Nigerian exporters are making limited use of the African Continental Free Trade Area and the United Kingdom’s Developing Countries Trading Scheme despite non-oil exports rising to N12.36 trillion in 2025, according to a market survey by the Network of Practicing Non-Oil Exporters of Nigeria.
The study, supported by UK International Development, found a highly skewed export landscape dominated by very small players and a missing middle between micro exporters and large, high-value firms.
Survey data show that 66 per cent of Nigerian exporters operate below $50,000 in annual export value, while 62 per cent of reported constraints arise from domestic bottlenecks before the border.
Only half of exporters shipped at least once in the last 24 months, with 34 per cent citing shipping costs as a major constraint and 37 per cent frequently facing limited working capital.
ALSO READ
Researchers concluded that most exporters either do not know how to use AfCFTA and the UK scheme or have never received practical guidance.

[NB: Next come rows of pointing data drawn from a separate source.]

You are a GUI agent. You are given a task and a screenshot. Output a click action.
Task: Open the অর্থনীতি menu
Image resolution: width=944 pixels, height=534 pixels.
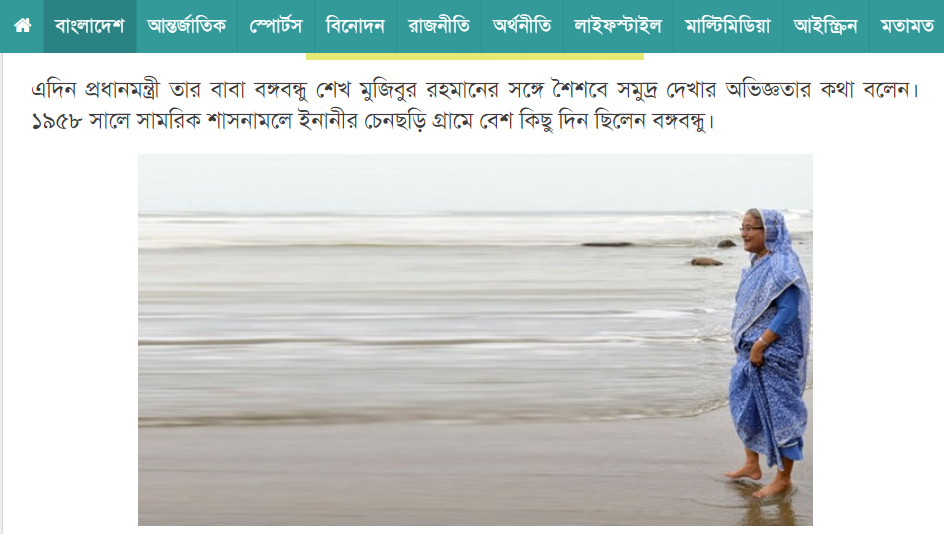(522, 26)

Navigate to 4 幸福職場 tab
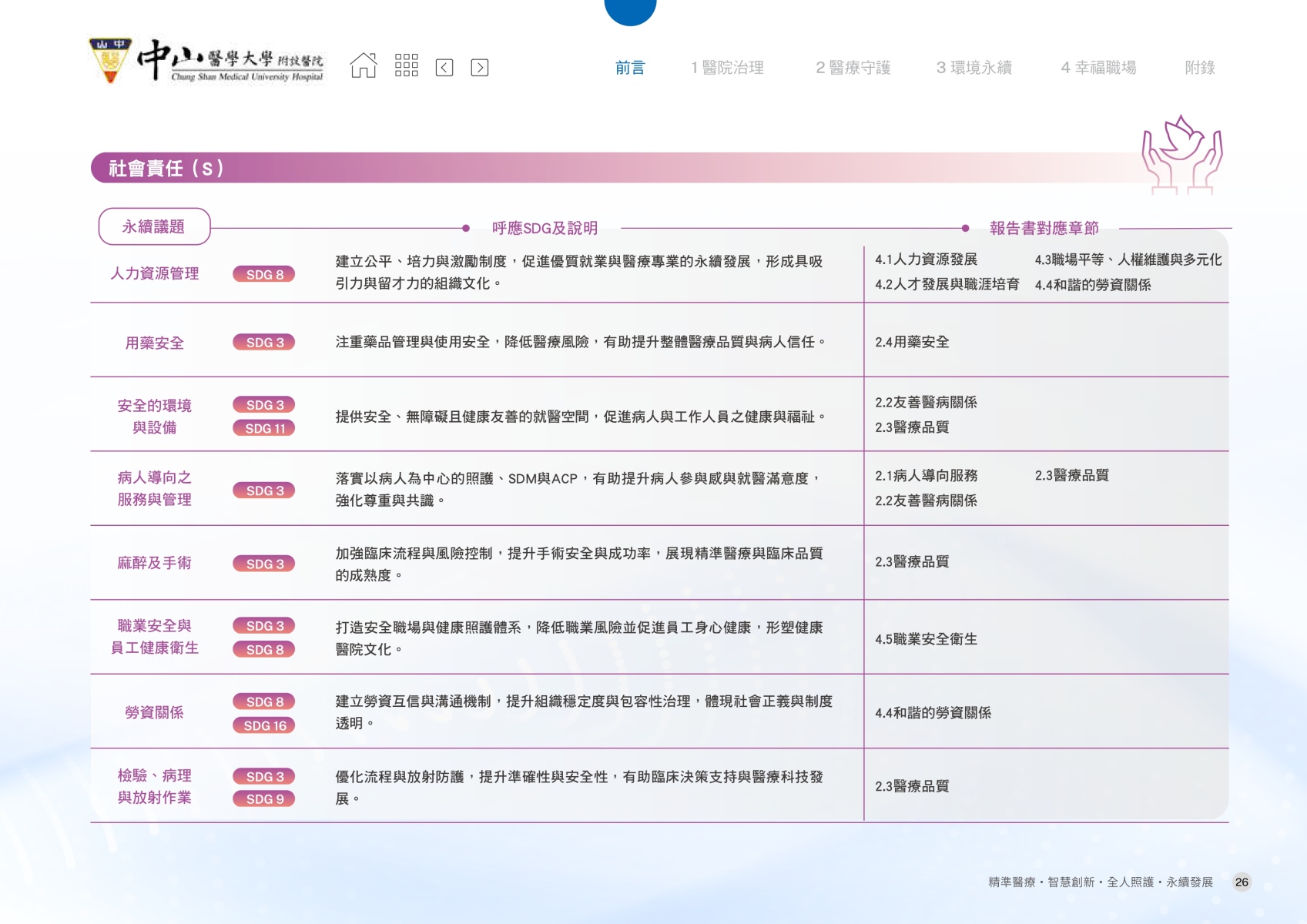pos(1098,68)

The report urged authorities to launch an immediate hands-on utilisation programme that walks businesses step by step through requirements and procedures instead of relying on market access “on paper.”
Closing domestic compliance gaps, improving institutional coordination, cutting logistics costs, and easing access to finance are critical to turning preferential market access into real competitiveness, the report added.
Nigeria’s non-oil exports grew sharply in 2025, with National Bureau of Statistics data showing N12.36 trillion in shipments between January and December, up from N9.09 trillion in 2024.
Agriculture, manufacturing, and mineral products contributed more to external earnings in line with plans to reduce dependence on crude oil.
Network of Practicing Non-Oil Exporters of Nigeria president Ahmad Rabiu said opportunities under AfCFTA and the UK scheme are significant, but realising them will depend on awareness, capacity, coordination, and targeted policy support.
The survey concluded that Nigeria’s potential under the trade agreements remains largely unrealised and recommended systemic domestic reforms and firm-level capacity building to achieve sustained non-oil export growth.